Born Together — Reared Apart

  • Nancy L. Segal
Harvard University Press 416 pp. £36.95 (2012)

The 'Jim twins' constituted a watershed in the nature–nurture debate. When Jim Lewis and Jim Springer — twins separated at four months — were reunited at 39, both were found to have loved maths, worked as sheriffs and practised carpentry, among other startling parallels. The case underlined the importance of genetics and led to the Minnesota Study of Twins Reared Apart. In this inclusive overview, Nancy Segal, director of the Twin Studies Center at California State University, Fullerton, examines the study that turned ideas on parenting, teaching, health and sexual orientation upside down.
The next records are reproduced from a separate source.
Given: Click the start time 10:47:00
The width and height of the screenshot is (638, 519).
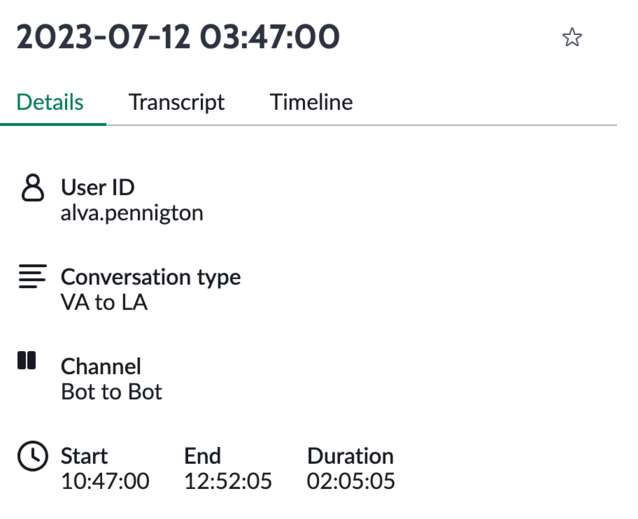Looking at the screenshot, I should click(x=105, y=481).
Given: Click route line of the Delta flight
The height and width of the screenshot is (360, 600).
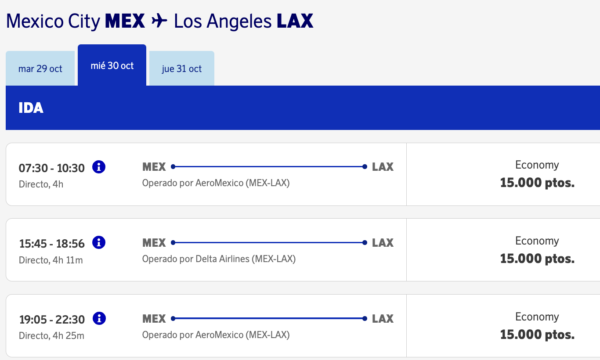Looking at the screenshot, I should coord(269,243).
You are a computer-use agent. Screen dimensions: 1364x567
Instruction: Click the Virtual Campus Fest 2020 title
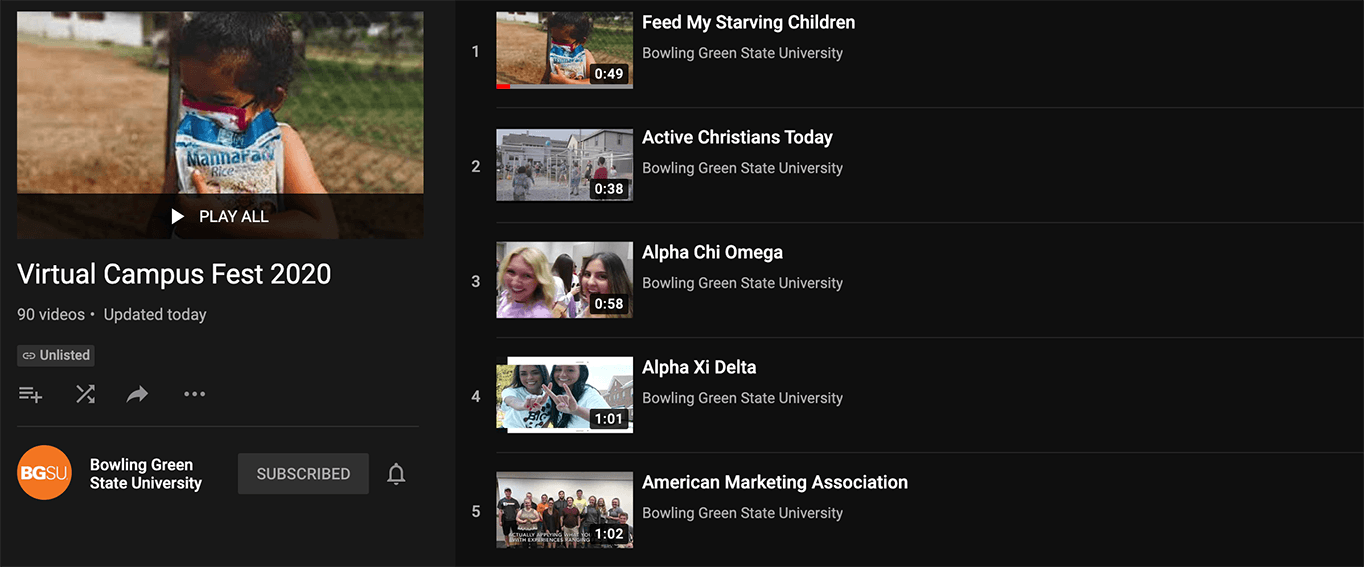[174, 274]
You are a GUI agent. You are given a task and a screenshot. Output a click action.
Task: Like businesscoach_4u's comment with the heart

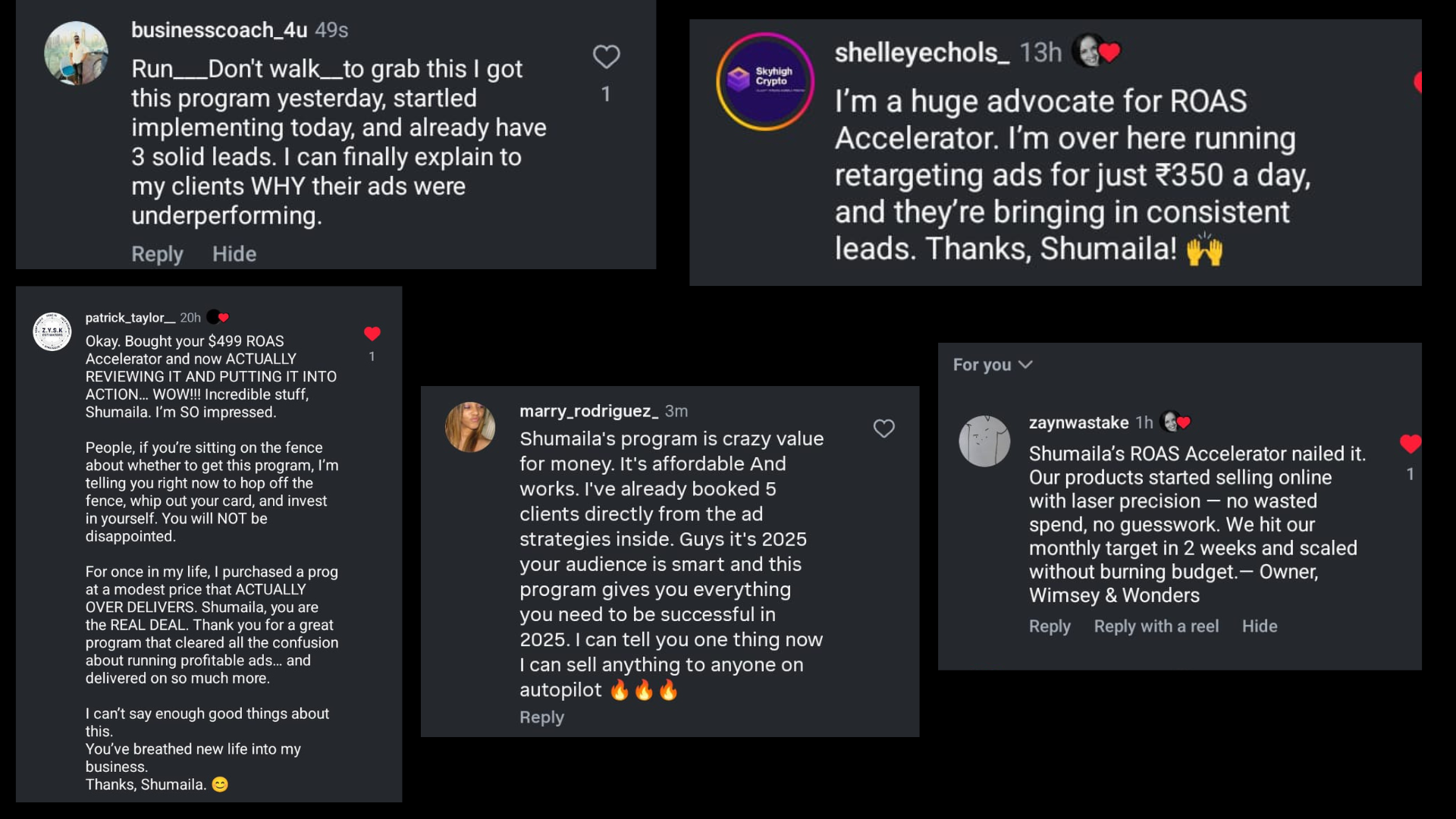tap(606, 57)
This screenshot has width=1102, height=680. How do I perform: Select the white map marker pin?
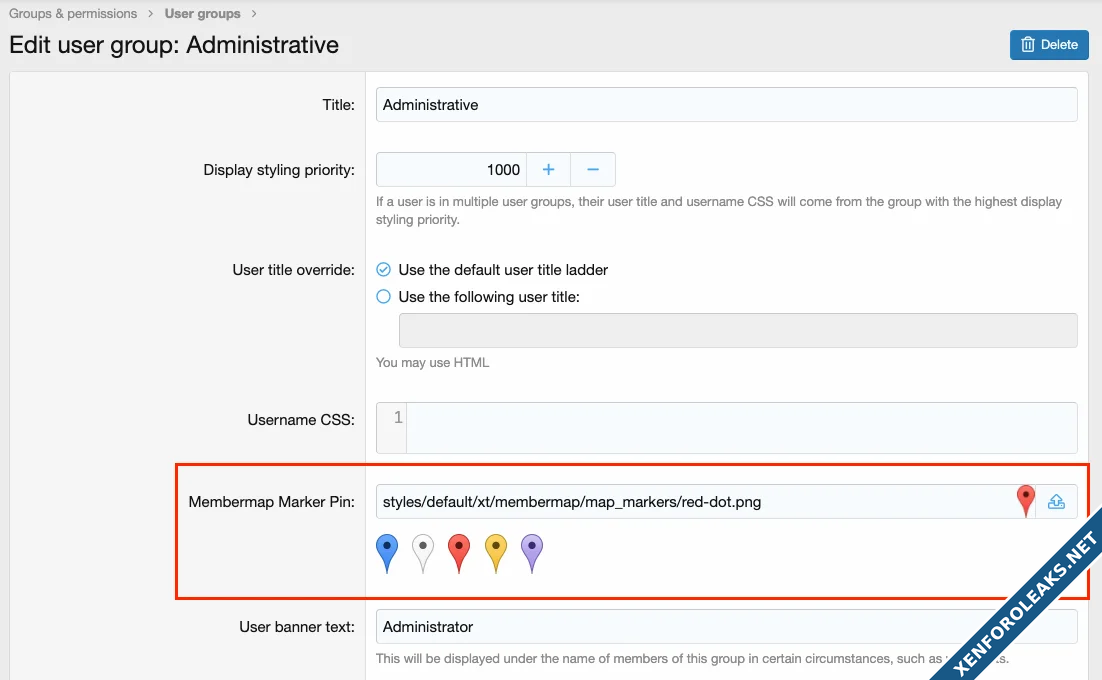(423, 551)
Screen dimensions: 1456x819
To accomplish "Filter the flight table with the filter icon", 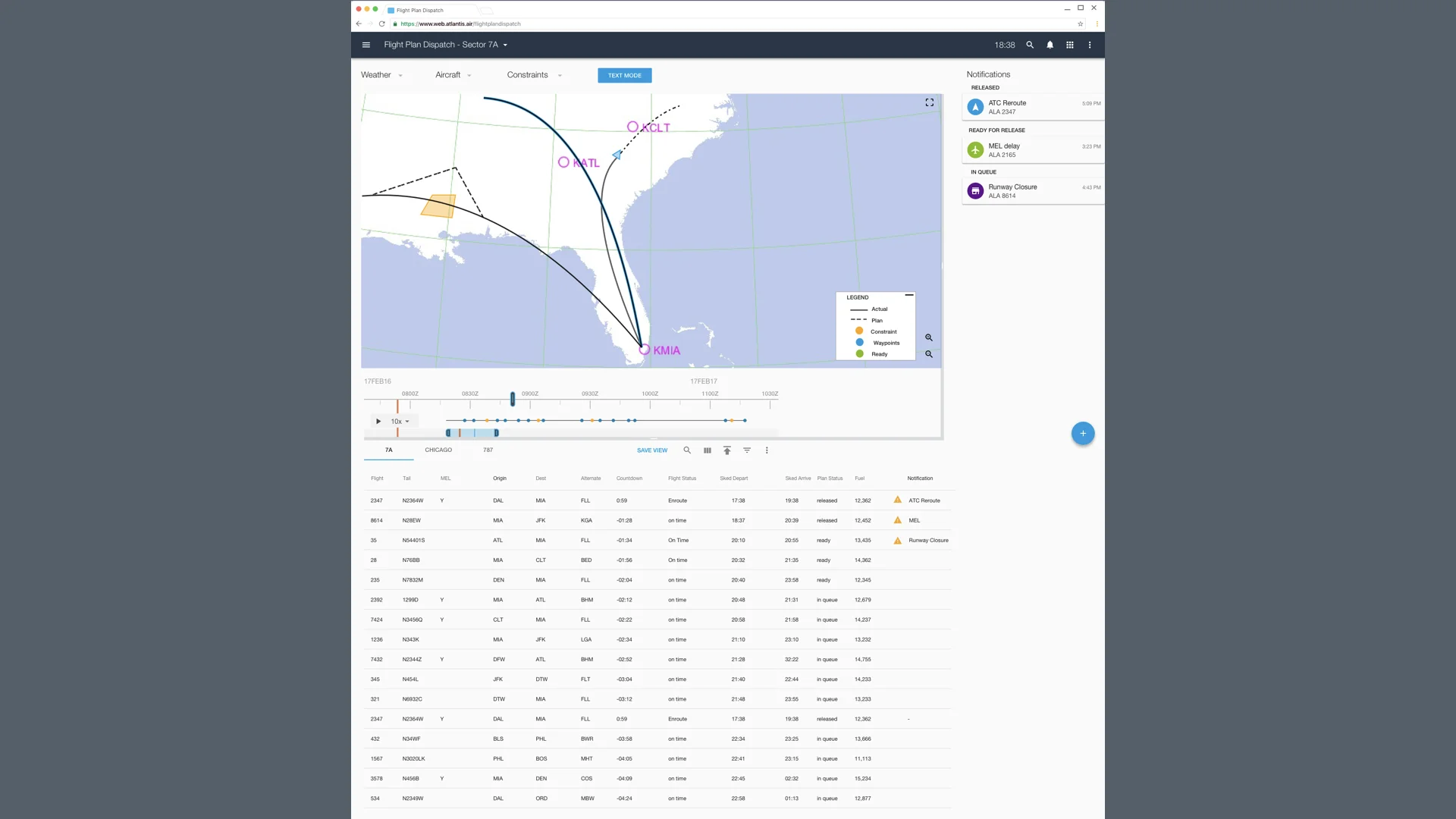I will pyautogui.click(x=746, y=450).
Full Body Burden: Growing Up in the Shadow of a Secret Nuclear Facility

  • Kristen Iversen
Harvill Secker 416 pp. £14.99 (2012)

For years, Kristen Iversen's mother thought that the industrial complex in their small Colorado town manufactured cleaning agents. But this was Rocky Flats — the US government facility where the plutonium 'pits' of nuclear weapons were manufactured. And, as Iversen reveals, it was plagued by safety issues. Among the appalling twists in this tale are high levels of testicular cancer among teenage boys in the area. After an inter-agency raid in 1989, pit production ceased; but Rocky Flats makes for a story with a long half-life.

Picturing the Book of Nature: Image, Text, and Argument in Sixteenth-Century Human Anatomy and Medical Botany

  • Sachiko Kusukawa
University of Chicago Press 304 pp. £29 (2012)

Science historian Sachiko Kusukawa probes the role of illustration in sixteenth-century medical treatises, before the advent of the microscope. Looking at Leonhart Fuch's De historia stirpium, Vesalius's De humani corporis fabrica and the unpublished Historia plantarum of Conrad Gessner, Kusukawa argues that such anatomical and botanic images were not simply records of natural phenomena, but varied visual experiments. His book is studded with illustrative gems, not least John Dee's 'pop-up' pyramids in Of Euclid's Elements.

Psychology in the Bathroom

  • Nick Haslam
Palgrave Macmillan 184 pp. £50 (2012)

Arcane sexual behaviours are the stuff of cocktail-party chat, whereas the “psychology of flatulence” and incontinence remain taboo. Psychologist Nick Haslam eases open the bathroom door on the many human behaviours associated with excretion. Drawing on clinical research, psychoanalytical theory, language, gender and more, he conducts a fascinating neurogastroenterological journey, from scatological slang and toilet graffiti to the psychological aspects of constipation and diarrhoea. 'Toilet reading' of a high order.